A major reason why the United States has not prevented syphilis from killing babies – ProPublica

This op-ed was published in conjunction with The Washington Post.

In public health, a “guard post event” is a case of preventable injury so significant that it serves as a warning that the system is failing. The alarms are ringing now.

An increasing number of babies are born with syphilis after their mothers get the sexually transmitted disease and the bacteria cross the placenta. These cases can be 100% preventable: When mothers with syphilis are treated with penicillin while pregnant, babies are often born without a trace of the disease. However, when mothers are not treated, there is a 40% chance that their babies will have an abortion, be stillborn or die shortly after birth. Survivors may be born with deformed bones or damaged brains, or they may suffer from severe anemia, hearing loss or blindness.

I have spent the last few months trying to understand why countries including Belarus, Cuba, Malaysia and Sri Lanka have managed to eradicate congenital syphilis while the US is facing its highest incidence in almost three decades: Last year, 2,022 cases were reported , including 139 deaths. It’s a shocking turn from 1999, when the Centers for Disease Control and Prevention declared that the United States was on the verge of eliminating the centuries-old plague for adults as well as babies.

What went wrong here?

My reporting led me to one significant factor: the unusual and – according to various experts I spoke to, problematic – the way the CDC is funded, which has not only hampered the response to an increase in sexually transmitted diseases, but has also left us ill-prepared on the COVID-19 pandemic.

State and local health departments get a lot of their money from the federal agency, which has the best bird’s eye view of all the insects, viruses and diseases circulating in America. But CDC researchers do not have the power to decide how much money they should spend on fighting each one.

Instead, Congress dictates the CDC, in an unusually specific way, which is not seen in many other agencies, exactly how much money, per. line item it can use to combat a single threat to public health, from broad categories such as new infectious diseases and Alzheimer’s disease, to more niche conditions such as interstitial cystitis, neonatal withdrawal syndrome and Tourette’s syndrome. Although prevention tactics for HIV and other sexually transmitted diseases overlap significantly, HIV prevention has a separate line item and is allocated about six times as much money as the category of sexually transmitted infections.

Decisions can be politically driven and detached from greater health needs as lobbyists and patient advocates head down to Washington to argue to lawmakers that their specific disease of interest should get a bigger slice of the pie. Cases that do not have large armies of persuasive advocates can be ignored.

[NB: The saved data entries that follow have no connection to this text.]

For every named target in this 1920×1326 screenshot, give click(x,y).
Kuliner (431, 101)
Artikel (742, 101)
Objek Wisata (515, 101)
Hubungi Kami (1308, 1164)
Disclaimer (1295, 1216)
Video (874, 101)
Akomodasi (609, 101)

Sexually transmitted diseases, which have an extra layer of stigma to contend with, have few dedicated advocate groups. The small number of lobbyists who focus on STDs can sometimes not even get a meeting with lawmakers.

“The CDC needs more money and more flexible money,” said former CDC director Dr. Tom Frieden to me. The political nature of the agency’s funding is part of what led the country to neglect virus surveillance before the coronavirus pandemic. The Ebola epidemic in 2014 was supposed to be a “global wakeup call,” but in 2018, the CDC reduced its epidemic prevention work as the money ran out.

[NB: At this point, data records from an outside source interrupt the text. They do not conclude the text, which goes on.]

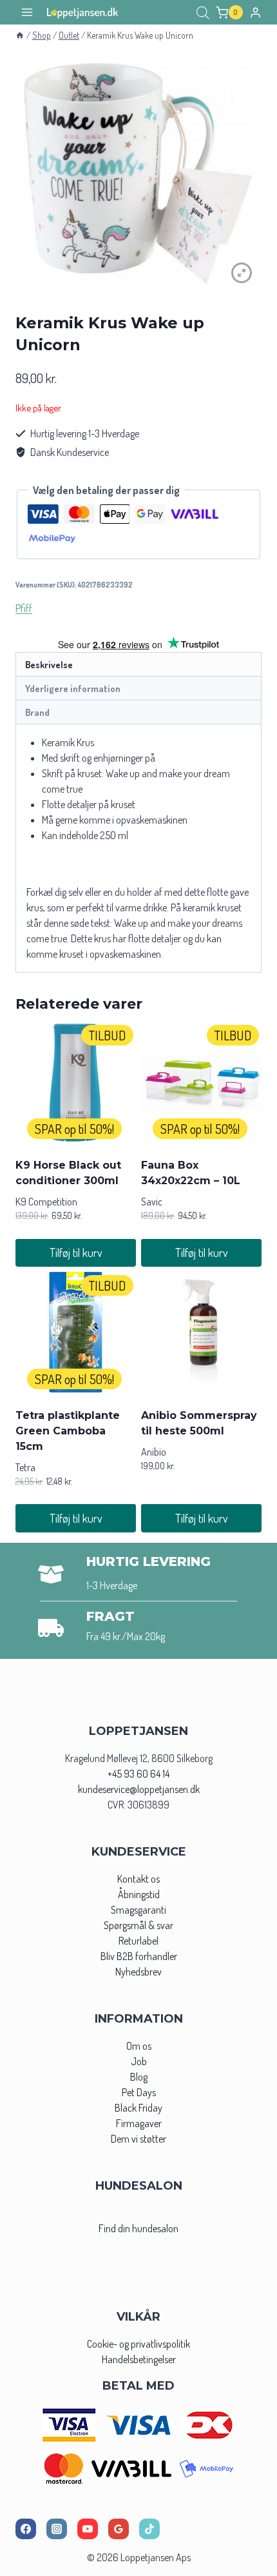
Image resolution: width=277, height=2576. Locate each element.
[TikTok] (149, 2529)
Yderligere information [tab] (72, 688)
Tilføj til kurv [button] (76, 1252)
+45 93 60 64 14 (138, 1773)
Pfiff (23, 608)
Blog (139, 2076)
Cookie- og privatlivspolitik (138, 2343)
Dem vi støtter (138, 2138)
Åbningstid (139, 1894)
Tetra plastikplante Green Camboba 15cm (67, 1430)
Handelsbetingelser (139, 2359)
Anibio (153, 1451)
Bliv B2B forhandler (138, 1956)
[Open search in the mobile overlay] (202, 12)
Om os (138, 2045)
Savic (151, 1201)
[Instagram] (56, 2529)
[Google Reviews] (118, 2529)
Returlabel (138, 1940)
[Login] (255, 12)
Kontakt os (138, 1878)
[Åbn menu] (27, 13)
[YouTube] (87, 2529)
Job (139, 2061)
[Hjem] (19, 35)
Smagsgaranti (138, 1909)
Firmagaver (139, 2123)
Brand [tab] (37, 712)
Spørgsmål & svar (138, 1925)
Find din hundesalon (138, 2228)
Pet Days (139, 2092)
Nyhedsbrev (138, 1971)
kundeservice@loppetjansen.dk (139, 1789)
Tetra (25, 1467)
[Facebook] (25, 2529)
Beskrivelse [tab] (49, 664)
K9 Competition (46, 1201)
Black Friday (138, 2107)
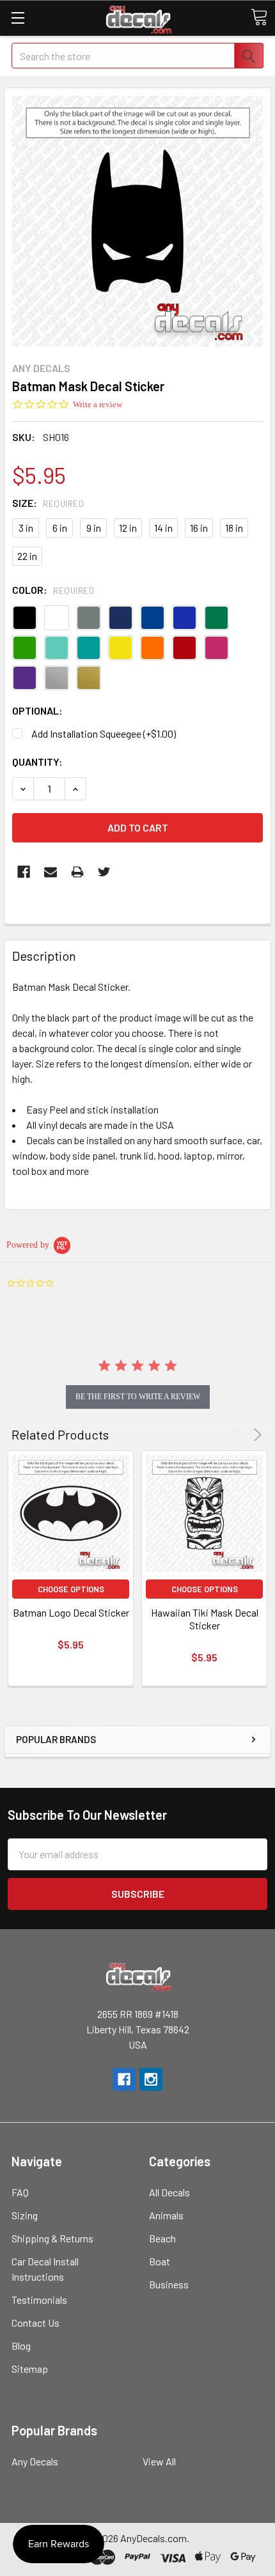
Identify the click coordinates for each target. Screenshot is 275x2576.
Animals (166, 2215)
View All (159, 2461)
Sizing (25, 2215)
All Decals (169, 2192)
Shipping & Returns (52, 2238)
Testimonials (39, 2299)
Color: (53, 590)
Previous (240, 1435)
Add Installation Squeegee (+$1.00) (103, 733)
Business (169, 2284)
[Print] (77, 871)
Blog (21, 2345)
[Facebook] (23, 871)
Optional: (37, 710)
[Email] (50, 871)
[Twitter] (104, 871)
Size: (48, 503)
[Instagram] (150, 2079)
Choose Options (71, 1589)
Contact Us (35, 2322)
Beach (162, 2238)
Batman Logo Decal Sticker (71, 1612)
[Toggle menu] (17, 17)
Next (255, 1435)
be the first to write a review (137, 1396)
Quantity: (37, 762)
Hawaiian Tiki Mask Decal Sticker (204, 1618)
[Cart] (259, 17)
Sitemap (30, 2369)
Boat (159, 2261)
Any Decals (35, 2461)
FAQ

This means that public health in the United States is constantly in what Frieden calls “a deadly cycle of panic and neglect” – struggling to throw money at the recent emergency and then losing attention and motivation to complete the task when fear ebbs. In May, President Joe Biden’s administration announced it would allocate $ 7.4 billion over the next five years to hiring and training health professionals. But some officials worry about what will happen once the five years have passed. “We’ve seen this movie before, haven’t we?” said Frieden. “Everyone gets worried when there’s an outbreak and when that outbreak stops, the headlines stop and there’s an economic downturn, the budget gets cut.”

Jo Valentine, former program coordinator for the CDC’s 1999 campaign to eliminate syphilis, says one of the reasons the campaign failed is that public health usually works “in rescue mode, parachuting and fixing things.” It is effective in emergency situations, such as stopping a new outbreak from exploding, but it does not solve long-term structural problems such as economic stability, safe housing and transportation, all of which are key factors in chronic and preventive care. The last fraction of cases in any public health effort can be the most difficult to resolve because they often involve vulnerable populations experiencing these barriers to accessing care. They are also the easiest populations to ignore.

Local health departments do not have nearly enough resources to investigate cases of syphilis with contact tracing, which involves tracing patients, inquiring about sex partners, and ensuring that everyone is treated. A disease intervention specialist I shadowed in Fresno, California, has made six trips to a rural town, driving for an hour each way, to try to prevent a single case of congenital syphilis. The patient is uninhabited and itinerant, and has so far been hesitant to visit the community clinic for treatment.

With interest in public health now at a record high, it is worth reconsidering how much money public health is making to take on these unpopular but necessary challenges, and how much authority the CDC is having to set its priorities. I hope in five or 10 years I still do not report COVID-19 hotspots left behind after the attention has waned, creating places where the disease still flares up because testing or treatment is hard to come by. And I also hope I do not still write about babies dying of syphilis.